On Monday, April 7, 2008, an unbelievable thing happened. Internet service for the entire 27,000 square Navajo Reservation was simply shut off. This was through no fault of the Navajo people.

Below are full details of this event.

I want to add that it so clearly show the vulnerability of disadvantaged people to losing the very societal infrastructure that we take so for granted. It seems inconceivable that such an event could ever happen in say Boston. Surely, a court injunction would have prevented it. Unfortunately, it did happen on the Navajo reservation.

Now, some of the most isolated people in the United States are cut off from the information and communication that is integral to the modern world.

Navajo Nation Loses Internet Access

Navajo Nation residents were left without Internet capability Monday after a dispute over billing caused the Universal Service Administration Co. to cease paying their network provider and their service was simply cut off.

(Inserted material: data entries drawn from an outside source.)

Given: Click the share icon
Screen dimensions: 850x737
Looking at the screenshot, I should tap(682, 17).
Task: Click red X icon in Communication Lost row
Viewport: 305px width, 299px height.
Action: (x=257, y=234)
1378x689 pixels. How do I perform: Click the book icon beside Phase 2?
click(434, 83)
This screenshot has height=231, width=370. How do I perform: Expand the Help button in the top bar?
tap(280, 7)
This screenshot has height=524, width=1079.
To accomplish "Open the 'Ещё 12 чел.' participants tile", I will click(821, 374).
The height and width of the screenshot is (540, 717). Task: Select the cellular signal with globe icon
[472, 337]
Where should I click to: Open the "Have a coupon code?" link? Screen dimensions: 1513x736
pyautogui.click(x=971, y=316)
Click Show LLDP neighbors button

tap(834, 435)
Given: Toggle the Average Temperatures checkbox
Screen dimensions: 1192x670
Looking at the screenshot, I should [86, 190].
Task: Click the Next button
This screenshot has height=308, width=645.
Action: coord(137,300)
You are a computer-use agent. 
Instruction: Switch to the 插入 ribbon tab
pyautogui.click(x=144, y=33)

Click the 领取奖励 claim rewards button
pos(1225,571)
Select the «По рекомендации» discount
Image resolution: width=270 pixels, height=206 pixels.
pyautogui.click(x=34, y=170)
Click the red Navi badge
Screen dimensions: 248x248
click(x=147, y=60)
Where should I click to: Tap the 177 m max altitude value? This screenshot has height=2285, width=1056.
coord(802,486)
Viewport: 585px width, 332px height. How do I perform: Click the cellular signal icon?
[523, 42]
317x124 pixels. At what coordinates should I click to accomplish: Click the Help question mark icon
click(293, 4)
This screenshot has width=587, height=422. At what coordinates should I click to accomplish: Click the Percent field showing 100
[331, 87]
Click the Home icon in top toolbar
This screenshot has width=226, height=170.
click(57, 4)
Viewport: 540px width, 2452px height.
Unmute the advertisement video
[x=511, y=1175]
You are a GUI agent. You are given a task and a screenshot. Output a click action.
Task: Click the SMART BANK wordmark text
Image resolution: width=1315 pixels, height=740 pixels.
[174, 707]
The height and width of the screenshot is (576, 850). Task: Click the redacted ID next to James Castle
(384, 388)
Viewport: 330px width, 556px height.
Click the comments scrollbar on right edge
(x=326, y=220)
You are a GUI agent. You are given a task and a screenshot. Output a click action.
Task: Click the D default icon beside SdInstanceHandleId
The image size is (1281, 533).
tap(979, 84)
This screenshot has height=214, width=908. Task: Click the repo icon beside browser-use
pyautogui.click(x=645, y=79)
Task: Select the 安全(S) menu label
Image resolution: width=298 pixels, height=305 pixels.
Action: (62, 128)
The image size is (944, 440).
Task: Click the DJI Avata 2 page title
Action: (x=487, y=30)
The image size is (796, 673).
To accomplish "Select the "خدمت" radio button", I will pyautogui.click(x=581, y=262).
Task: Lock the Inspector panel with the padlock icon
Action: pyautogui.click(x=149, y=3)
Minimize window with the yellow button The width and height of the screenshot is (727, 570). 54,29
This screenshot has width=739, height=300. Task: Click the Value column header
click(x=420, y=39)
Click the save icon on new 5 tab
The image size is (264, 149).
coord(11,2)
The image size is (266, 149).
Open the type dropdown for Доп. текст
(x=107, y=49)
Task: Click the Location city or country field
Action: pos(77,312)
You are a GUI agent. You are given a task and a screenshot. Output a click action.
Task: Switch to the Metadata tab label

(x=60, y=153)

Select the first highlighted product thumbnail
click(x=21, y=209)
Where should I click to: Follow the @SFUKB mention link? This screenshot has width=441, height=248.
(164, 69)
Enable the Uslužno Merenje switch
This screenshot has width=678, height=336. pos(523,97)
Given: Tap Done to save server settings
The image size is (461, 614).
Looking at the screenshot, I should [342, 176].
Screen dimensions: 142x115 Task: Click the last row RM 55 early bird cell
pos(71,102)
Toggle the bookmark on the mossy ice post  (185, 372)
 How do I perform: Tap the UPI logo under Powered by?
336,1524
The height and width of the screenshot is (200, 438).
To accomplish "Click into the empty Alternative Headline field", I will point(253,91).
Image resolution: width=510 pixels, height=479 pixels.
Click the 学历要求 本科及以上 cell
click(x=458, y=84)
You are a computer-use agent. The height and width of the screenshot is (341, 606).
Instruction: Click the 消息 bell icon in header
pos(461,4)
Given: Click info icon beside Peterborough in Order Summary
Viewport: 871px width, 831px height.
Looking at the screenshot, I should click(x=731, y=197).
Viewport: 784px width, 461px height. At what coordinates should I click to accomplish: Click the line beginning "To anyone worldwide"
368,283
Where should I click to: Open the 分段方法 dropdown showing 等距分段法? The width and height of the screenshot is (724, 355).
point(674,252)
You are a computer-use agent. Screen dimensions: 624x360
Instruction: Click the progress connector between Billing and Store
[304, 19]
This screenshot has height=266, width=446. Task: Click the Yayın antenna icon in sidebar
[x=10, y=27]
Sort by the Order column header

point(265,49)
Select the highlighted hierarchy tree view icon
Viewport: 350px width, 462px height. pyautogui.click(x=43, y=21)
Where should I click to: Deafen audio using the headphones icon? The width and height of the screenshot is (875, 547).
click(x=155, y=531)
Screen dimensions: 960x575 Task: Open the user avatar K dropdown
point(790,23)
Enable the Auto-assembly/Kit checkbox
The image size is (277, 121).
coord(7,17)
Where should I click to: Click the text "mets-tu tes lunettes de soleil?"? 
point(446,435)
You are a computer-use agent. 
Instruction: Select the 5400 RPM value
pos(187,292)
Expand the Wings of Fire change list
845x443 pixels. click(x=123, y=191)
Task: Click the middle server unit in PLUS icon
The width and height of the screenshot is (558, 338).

Thousands of residents rely on the Internet to communicate across the 27,000-square mile reservation as well as with the outside world. Work and school are essentially tied to the Internet, and this loss has caused great damage to the Navajo community.

"It's just very frustrating," notes Carla Clauschee, the librarian at Navajo Pine High School in Navajo New Mexico and a reservation resident. "Anyplace else they couldn't get away with it. The rest of the world just feels this place is unimportant. We are talking about a large area from Albuquerque to Flagstaff. We are talking four states including Arizona, New Mexico, Utah and Colorado. The rest of the world just feels this place is unimportant. It's just very frustrating to me. You want to encourage students to use the Internet to better themselves. There are no newspapers out here. No phone service. What are we supposed to do? Drive 60 miles to the post office? They are depriving the very people who have nothing of the very words that they type."

The Associated Press reported last Friday that the USAC told the tribe that they would be withholding $2.1 million from OnSat, after a tribal audit discovered that OnSat Network Communications Inc. may have double-billed the tribe $470,000 for a month of service. OnSat is refusing to continue service without this payment.

The over 110 chapter houses on the Navajo reservation have all lost their Internet service. The chapter houses are the focal point of each small community. Families gather at their local chapter house for local government meetings, graduation celebrations, and community receptions, and to access the Internet through wireless connections.

Chapter house parking lots that were previously crowded with cars and working people are vacant now that the wireless connection is gone.


I spoke with a reporter at the Navajo Times to get an update on the Internet situation. He explained that while many of the larger chapter houses in areas with more population have managed to switch to alternate Internet providers, the people in more isolated areas are still without service. Unfortunately, there are no other options for these people as there are no land lines serving those areas. Even small satellite dish Internet service, such as that provided by satellite TV providers DIRECTV or Dish Network, requires a land line for the Internet service.

Navajo Pine High School librarian, Carla Clauschee, explained the full impact of the loss of service.

“Unfortunately, those in the most isolated areas feel the loss the most as they rely on the Internet for distance learning programs, to communicate with hospitals, to get their news and information, to sell jewelry and other crafts on Web sites, and for email communication. They are just cut off from the modern world.”

We will keep track of this story and provide updates as we get them.